Making Things Official

5 Nov

So this is the week in which academic organizations are making their official statements about GamerGate. First, there was the ICA (International Communication Association), declaring its position on harassment and doxxing, along with some helpful tips on how to minimize one’s chances of being doxxed. It’s a little disturbing, quite frankly, that being an academic now carries with it the possibility of online harassment, death threats, and doxxing – if you aren’t Salman Rushdie. DiGRA (the Digital Games Research Association and target of OperationDiggingDiGRA) also released their public statement condemning “bullying.”

As a member of the DiGRA listserv, I got to see this when it was sent out, and also was able to see the responses to it. Some people applauded DiGRA’s willingness to make a statement, some warned about the impending GG-related fiasco now that DiGRA has engaged with the discussion openly, some questioned the intent of the statement coming so late in the game, some remarked that making such a statement would hurt DiGRA’s standing with the industry (how?), and still more expressed their concerns that DiGRA hasn’t been critical enough of the movement, citing the ICA’s more condemnatory stance.

While I do see the point of view that wants desperately to stay out of the line of fire, I (obviously) think there is more harm to be done by remaining silent out of a sense of self-preservation, particularly since DiGRA itself was dragged unwillingly into OperationDiggingDiGRA. In large part, I think the biggest threat of remaining silent is a loss of the very thing which so many of us in academia value above all else – academic freedom.

For many of us, academia represents a locus of intelligent and open conversation about the major issues and concerns of our day – filtered through the media of our disciplines, but relevant nevertheless. To have our voices functionally silenced is to threaten the very core of what it means to be an academic – something that is already happening elsewhere with the University of Kansas Board of Regents‘ policy on social media.

Proponents of ODD will argue that academics ought to celebrate the opportunity for wider discussion and embrace the “peer review” and “fact checking” coming out of ODD. As I’ve said before, “fact checking” is always welcome, but “peer review” comes out of academia itself. The purpose is not to silence a viewpoint or theoretical approach, but to make sure that the discussion itself has merit. Some of the best pieces in academia are controversial, and spur arguments and counter-articles; discussion, not finality, is the aim.

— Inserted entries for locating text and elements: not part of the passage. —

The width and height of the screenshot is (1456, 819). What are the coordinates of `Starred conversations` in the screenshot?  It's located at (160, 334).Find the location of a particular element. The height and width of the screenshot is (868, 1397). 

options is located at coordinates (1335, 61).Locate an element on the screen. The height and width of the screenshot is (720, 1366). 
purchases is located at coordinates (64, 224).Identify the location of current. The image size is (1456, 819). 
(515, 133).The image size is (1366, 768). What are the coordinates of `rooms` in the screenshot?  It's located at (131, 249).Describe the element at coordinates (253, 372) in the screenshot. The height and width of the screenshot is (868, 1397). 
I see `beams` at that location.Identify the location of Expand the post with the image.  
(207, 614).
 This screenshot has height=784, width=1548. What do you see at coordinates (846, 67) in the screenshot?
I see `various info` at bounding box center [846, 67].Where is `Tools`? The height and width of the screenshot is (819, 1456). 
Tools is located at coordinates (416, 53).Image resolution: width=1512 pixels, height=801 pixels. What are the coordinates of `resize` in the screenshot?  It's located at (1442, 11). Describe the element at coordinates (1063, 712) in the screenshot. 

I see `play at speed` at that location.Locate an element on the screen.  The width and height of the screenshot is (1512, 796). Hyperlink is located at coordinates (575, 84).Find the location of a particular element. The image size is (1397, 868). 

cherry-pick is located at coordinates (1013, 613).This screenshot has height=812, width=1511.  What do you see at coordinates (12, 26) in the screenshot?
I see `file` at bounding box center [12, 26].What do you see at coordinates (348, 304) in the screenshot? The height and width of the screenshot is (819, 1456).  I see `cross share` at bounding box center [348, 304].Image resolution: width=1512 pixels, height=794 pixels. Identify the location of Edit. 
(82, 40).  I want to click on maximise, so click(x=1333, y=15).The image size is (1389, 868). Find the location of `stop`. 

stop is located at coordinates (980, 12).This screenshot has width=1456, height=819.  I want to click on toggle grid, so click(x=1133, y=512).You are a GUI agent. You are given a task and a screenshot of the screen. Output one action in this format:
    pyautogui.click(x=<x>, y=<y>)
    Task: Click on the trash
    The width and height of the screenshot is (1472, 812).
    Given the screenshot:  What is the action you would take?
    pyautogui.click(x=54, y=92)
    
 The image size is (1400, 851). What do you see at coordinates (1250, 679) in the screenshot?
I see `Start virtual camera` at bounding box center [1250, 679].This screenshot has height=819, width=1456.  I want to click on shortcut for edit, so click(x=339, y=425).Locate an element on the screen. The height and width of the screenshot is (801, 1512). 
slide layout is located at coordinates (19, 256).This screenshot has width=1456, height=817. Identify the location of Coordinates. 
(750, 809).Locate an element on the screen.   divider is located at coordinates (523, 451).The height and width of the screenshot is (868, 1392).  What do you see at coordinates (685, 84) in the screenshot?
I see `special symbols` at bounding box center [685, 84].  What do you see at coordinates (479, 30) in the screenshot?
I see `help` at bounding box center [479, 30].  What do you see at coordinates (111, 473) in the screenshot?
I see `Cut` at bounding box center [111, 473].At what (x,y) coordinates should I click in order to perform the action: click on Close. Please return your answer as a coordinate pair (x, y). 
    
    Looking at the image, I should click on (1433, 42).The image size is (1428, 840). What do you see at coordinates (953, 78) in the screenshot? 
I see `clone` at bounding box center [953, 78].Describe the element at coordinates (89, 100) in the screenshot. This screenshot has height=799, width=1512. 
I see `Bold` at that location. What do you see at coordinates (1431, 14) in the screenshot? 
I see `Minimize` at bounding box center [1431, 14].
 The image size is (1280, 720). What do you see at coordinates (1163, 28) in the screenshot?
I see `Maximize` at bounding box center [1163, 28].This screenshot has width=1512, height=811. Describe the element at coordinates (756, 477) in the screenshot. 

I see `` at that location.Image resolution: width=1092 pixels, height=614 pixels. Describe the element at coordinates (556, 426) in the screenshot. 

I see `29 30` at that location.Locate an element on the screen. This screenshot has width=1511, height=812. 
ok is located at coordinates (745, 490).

What ODD threatens to do is to functionally harass academics out of the discipline of game studies – or at least to harass feminist and queer theorists out of game studies. It aims to silence academic freedom when that freedom doesn’t agree with gamergaters’ conception of the status quo. And that is the key here – academia has long been a source of challenge to the status quo, whether socially, politically, religiously, or otherwise. Progress – scientific, social, political – comes out of challenging the status quo by demanding answers to unanswered questions, by asking questions that others are afraid to ask, and by innovating in the lab and in the classroom.

ODD threatens to stop that conversation by making the emotional and mental cost of producing academic work in game studies too high. It is vital that academics in all fields have the freedom and the ability to continue to challenge the status quo, irrespective of whether they are feminist, conservative, games scholars, queer theorists, historians, literary critics, political scientists, hard scientists, communications scholars, or anyone else laboring in academe. ODD – and the Kansas Board of Regents, although entirely unrelated – is employing coercion in order to maintain the status quo through silence, and that is anathema to everything academia represents.